About this task
Copy each line below in which the string "Focus" occurs.
[Input — start]
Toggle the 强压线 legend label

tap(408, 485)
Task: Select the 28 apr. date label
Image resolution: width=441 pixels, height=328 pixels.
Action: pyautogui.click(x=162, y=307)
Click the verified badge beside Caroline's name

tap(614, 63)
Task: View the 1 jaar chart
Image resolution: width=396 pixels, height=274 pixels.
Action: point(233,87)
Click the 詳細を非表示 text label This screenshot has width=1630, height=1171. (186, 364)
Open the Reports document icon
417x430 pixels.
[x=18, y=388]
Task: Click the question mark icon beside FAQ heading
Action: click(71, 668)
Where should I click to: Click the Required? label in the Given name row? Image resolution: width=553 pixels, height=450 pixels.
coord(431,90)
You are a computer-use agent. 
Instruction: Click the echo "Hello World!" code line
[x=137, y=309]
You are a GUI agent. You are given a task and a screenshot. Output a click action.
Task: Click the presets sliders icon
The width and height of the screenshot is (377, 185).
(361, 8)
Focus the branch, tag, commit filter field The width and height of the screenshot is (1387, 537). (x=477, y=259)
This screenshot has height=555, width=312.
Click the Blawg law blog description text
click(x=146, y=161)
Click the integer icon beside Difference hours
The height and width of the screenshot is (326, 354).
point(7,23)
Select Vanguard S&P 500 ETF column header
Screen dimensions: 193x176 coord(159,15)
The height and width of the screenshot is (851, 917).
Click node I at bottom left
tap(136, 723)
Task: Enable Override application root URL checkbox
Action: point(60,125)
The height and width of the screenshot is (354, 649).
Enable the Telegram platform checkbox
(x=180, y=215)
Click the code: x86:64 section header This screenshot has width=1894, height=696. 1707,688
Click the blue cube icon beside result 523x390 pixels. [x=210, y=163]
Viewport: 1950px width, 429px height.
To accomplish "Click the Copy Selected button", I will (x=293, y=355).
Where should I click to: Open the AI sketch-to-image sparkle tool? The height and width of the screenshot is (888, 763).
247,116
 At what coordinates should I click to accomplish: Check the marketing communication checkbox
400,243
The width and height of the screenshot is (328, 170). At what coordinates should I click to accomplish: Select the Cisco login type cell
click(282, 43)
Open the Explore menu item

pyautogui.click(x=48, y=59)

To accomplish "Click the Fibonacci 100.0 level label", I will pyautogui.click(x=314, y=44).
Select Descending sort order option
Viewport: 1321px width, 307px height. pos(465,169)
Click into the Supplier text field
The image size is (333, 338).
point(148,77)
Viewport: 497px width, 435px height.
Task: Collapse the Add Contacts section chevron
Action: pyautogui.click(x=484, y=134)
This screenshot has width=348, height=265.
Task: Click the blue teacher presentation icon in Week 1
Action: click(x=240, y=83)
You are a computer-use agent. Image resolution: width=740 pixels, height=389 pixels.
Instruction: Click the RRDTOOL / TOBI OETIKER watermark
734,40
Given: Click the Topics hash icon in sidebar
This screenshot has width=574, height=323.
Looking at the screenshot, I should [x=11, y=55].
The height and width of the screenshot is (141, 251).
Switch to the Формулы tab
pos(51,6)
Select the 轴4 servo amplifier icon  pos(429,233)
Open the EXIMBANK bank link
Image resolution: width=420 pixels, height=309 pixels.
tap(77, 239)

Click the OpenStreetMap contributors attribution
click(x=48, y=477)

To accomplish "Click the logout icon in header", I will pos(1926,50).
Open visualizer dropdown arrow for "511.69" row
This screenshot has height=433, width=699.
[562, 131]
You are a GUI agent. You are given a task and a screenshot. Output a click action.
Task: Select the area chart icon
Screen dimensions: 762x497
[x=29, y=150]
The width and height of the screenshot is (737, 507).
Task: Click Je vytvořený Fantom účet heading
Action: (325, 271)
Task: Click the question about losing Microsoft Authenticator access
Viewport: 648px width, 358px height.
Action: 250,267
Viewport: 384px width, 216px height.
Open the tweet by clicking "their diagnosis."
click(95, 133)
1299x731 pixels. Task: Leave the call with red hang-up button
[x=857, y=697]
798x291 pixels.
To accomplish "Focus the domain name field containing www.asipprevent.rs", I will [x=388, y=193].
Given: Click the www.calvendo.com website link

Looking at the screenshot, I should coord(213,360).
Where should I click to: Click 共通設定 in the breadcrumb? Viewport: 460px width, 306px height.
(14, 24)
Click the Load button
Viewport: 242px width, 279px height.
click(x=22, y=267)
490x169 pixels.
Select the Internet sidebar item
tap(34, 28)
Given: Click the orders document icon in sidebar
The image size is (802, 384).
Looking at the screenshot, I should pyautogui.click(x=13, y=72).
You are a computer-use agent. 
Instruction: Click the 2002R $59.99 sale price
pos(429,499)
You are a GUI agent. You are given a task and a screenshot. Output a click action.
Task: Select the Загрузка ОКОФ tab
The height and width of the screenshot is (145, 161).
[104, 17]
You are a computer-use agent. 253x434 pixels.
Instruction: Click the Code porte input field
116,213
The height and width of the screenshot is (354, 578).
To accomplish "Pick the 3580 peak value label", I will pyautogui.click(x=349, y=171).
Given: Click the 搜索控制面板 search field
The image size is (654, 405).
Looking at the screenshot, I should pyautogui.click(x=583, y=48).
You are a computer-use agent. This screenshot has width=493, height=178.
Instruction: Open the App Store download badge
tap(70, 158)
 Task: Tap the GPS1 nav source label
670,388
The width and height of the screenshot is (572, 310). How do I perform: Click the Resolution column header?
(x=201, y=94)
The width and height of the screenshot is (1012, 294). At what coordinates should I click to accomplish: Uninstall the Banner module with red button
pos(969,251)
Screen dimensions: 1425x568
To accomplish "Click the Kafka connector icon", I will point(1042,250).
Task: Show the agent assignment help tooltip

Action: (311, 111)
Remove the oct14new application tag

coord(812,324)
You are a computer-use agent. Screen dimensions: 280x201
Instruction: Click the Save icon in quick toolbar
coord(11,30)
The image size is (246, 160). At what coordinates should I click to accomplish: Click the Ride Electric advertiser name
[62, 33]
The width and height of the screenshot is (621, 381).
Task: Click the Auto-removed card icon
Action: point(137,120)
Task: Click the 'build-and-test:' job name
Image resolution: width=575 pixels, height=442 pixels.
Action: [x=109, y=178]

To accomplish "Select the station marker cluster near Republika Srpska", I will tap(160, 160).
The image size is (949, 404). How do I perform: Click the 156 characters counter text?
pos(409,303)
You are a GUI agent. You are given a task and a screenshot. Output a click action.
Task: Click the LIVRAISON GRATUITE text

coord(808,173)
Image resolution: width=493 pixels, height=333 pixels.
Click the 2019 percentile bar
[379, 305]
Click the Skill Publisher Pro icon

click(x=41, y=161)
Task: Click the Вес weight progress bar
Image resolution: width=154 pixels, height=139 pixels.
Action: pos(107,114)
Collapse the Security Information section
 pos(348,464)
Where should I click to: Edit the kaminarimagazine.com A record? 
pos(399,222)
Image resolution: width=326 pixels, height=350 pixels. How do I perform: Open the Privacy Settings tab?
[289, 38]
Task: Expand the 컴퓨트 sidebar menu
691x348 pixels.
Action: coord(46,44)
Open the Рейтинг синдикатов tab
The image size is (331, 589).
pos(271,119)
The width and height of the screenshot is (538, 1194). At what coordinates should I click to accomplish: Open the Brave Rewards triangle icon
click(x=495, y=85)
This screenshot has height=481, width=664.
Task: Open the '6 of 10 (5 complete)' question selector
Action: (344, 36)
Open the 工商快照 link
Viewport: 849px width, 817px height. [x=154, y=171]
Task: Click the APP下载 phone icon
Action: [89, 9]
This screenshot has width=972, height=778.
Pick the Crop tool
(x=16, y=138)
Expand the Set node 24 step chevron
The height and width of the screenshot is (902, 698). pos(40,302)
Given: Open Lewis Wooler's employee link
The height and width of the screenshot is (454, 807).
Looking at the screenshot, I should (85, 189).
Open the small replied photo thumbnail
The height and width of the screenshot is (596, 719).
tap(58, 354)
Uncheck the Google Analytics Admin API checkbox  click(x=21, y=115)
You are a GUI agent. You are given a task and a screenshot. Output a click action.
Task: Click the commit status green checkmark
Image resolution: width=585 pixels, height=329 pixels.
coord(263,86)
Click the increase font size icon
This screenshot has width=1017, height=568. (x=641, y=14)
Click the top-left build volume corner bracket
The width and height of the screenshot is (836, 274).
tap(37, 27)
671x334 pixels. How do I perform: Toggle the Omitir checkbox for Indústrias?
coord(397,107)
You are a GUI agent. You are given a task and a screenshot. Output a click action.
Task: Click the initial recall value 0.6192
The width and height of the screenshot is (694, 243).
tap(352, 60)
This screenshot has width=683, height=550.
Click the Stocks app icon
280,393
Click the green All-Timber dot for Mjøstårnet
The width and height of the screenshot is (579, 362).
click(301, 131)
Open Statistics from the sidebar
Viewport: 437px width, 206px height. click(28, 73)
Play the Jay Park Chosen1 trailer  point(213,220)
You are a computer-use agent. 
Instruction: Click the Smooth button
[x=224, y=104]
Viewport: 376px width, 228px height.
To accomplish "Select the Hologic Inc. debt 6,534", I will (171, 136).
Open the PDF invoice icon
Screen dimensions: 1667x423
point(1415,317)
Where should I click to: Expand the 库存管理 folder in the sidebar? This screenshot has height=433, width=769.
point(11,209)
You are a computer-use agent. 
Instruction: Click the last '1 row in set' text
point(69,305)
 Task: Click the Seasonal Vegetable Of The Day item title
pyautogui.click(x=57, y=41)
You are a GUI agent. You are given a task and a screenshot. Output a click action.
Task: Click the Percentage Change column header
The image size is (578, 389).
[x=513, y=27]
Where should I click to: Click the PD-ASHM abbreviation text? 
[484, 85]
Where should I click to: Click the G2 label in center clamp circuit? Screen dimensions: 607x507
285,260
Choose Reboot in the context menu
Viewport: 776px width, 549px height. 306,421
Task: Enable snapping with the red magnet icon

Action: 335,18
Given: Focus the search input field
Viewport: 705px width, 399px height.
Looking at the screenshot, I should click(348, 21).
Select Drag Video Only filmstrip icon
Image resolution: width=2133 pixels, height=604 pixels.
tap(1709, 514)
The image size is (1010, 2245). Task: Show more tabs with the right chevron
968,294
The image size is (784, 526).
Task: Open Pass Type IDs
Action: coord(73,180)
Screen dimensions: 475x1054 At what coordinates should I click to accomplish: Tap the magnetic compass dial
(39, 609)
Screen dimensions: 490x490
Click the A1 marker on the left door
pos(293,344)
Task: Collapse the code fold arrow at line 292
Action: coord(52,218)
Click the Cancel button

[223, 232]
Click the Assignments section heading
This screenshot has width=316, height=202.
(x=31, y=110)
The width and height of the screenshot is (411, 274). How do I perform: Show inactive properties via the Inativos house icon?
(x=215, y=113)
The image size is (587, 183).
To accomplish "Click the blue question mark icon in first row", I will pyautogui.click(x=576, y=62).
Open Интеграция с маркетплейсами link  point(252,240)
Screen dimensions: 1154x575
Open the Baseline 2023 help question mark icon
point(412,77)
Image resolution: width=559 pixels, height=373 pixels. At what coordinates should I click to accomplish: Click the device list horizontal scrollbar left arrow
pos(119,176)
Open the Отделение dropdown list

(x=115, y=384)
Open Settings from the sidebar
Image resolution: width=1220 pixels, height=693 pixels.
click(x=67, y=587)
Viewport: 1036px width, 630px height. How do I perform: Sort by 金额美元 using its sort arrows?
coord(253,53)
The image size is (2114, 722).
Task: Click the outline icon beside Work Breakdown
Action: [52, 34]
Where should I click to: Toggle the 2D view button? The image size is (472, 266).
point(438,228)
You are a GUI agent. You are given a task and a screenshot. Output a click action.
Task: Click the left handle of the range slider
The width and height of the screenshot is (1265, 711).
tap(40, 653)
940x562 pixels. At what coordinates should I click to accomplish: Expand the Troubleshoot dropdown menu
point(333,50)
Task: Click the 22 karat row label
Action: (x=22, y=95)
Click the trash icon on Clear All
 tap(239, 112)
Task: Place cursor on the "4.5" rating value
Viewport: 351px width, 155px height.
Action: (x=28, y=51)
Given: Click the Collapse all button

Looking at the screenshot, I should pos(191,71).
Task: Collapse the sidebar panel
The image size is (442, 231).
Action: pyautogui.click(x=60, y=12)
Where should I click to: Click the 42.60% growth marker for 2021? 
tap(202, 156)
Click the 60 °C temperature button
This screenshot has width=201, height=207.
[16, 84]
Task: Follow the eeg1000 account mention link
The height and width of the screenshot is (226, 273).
[Input — finish]
Solution to this exercise
Focus the branch, tag, commit filter field The width and height of the screenshot is (1387, 537). (x=477, y=259)
To accomplish "Focus the domain name field containing www.asipprevent.rs", I will [x=388, y=193].
Given: Focus the search input field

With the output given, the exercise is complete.